start
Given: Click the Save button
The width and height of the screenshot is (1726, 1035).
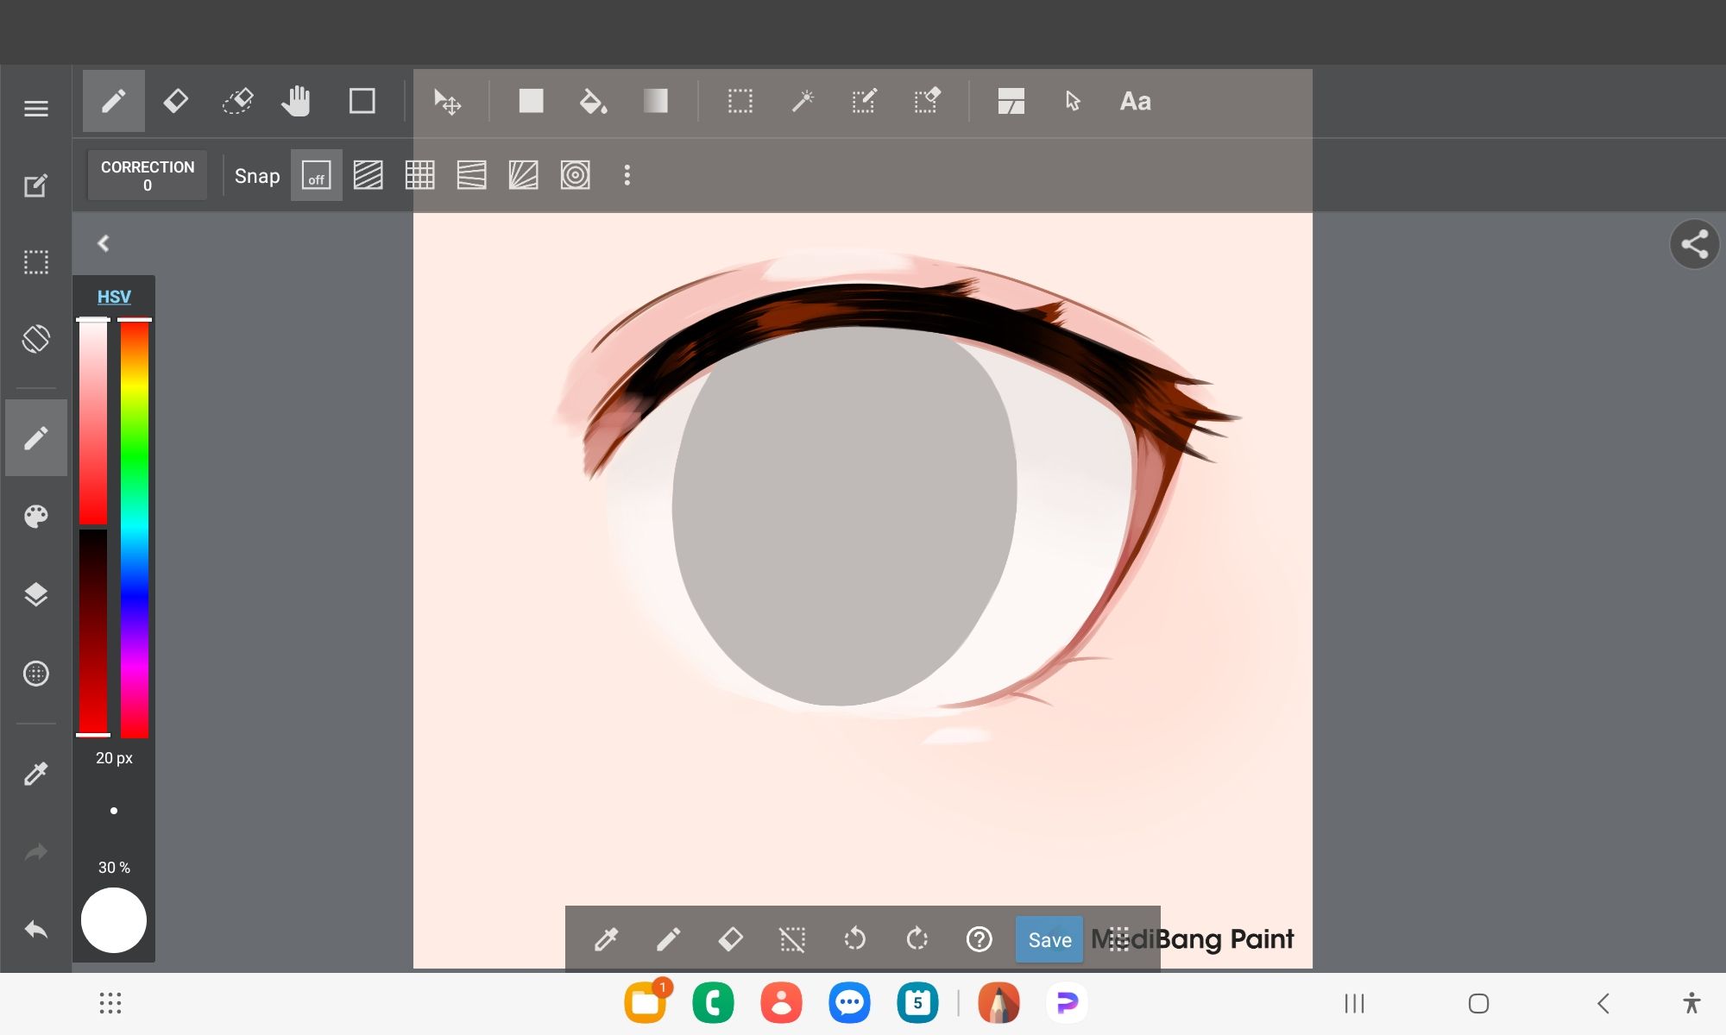Looking at the screenshot, I should pos(1049,939).
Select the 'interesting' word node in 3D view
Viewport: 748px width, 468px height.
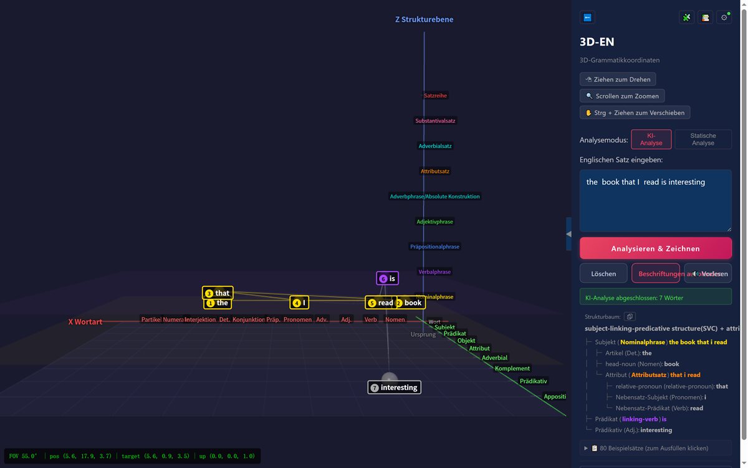click(394, 388)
end
DESCRIPTION OF THE TASK => Arrange the text lines of all the records above as a JSON list of strings, with one string per line and no blank lines. Leave the pictures out.

CORRECT OUTPUT =>
[
  "Given: Click the Save button",
  "The width and height of the screenshot is (1726, 1035).",
  "Looking at the screenshot, I should pos(1049,939).",
  "Select the 'interesting' word node in 3D view",
  "Viewport: 748px width, 468px height.",
  "click(394, 388)"
]